━━━━━ Texto selecionado ━━━━━

Por Thais Navarro (thaisnavarro@usp.br)

Neuromancer (Wiliam Gibson, 1984) é um famoso clássico da ficção científica cyberpunk. Primeiro de uma trilogia (que vem seguido por Count Zero e Monalisa Overdrive), Neuromancer não é um livro fácil: repleto de digressões e termos criados ou renovados pelo autor, sua estrutura não linear e linguagem diferenciada podem assustar à primeira vista aqueles leitores que não estão acostumados a esse gênero da ficção científica. Ainda assim, Gibson conseguiu trazer originalidade à literatura de sua época, o que inclusive fez com que o livro recebesse três grandes prêmios da ficção cientifica: Nebula, Hugo e Philip K. Dick.

━━━━━ Trechos de dados ━━━━━

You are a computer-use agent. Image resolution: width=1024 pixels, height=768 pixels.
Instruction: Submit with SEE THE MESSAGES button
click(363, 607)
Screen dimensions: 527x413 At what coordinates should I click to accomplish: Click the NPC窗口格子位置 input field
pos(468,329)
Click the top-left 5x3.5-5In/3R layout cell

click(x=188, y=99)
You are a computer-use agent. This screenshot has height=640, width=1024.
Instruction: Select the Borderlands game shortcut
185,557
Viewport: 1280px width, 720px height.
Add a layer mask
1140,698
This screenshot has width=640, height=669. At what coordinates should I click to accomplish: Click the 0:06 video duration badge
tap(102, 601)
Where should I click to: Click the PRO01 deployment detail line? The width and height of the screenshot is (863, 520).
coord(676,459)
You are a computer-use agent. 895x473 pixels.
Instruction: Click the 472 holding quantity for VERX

━━━━━

--- Atividade A ---
De acordo com o texto sobre Neuromancer, quais foram os três prêmios da ficção científica concedidos ao livro?
--- Atividade B ---
Retome o texto sobre Neuromancer e dê-lhe continuidade a partir de sua última frase.

--- Resposta A ---
Nebula, Hugo e Philip K. Dick.

--- Resposta B ---
A história é centrada, basicamente, no protagonista Case, um “cowboy do cyberespaço”: uma espécie de hacker que era contratado e pago para invadir sistemas de segurança e inteligências artificiais das mais diversas. No livro, ele entra e opera no universo da matrix, uma realidade virtual onde ele pode participar fisicamente através da conexão de trodos em sua cabeça. Seu maior erro — que é o que dá início ao enredo do livro — foi trair um de seus contratantes ao roubá-lo. Por causa disso, ele sofreu consequências cerebrais e corporais que praticamente o impediram de ter o pleno acesso à matrix.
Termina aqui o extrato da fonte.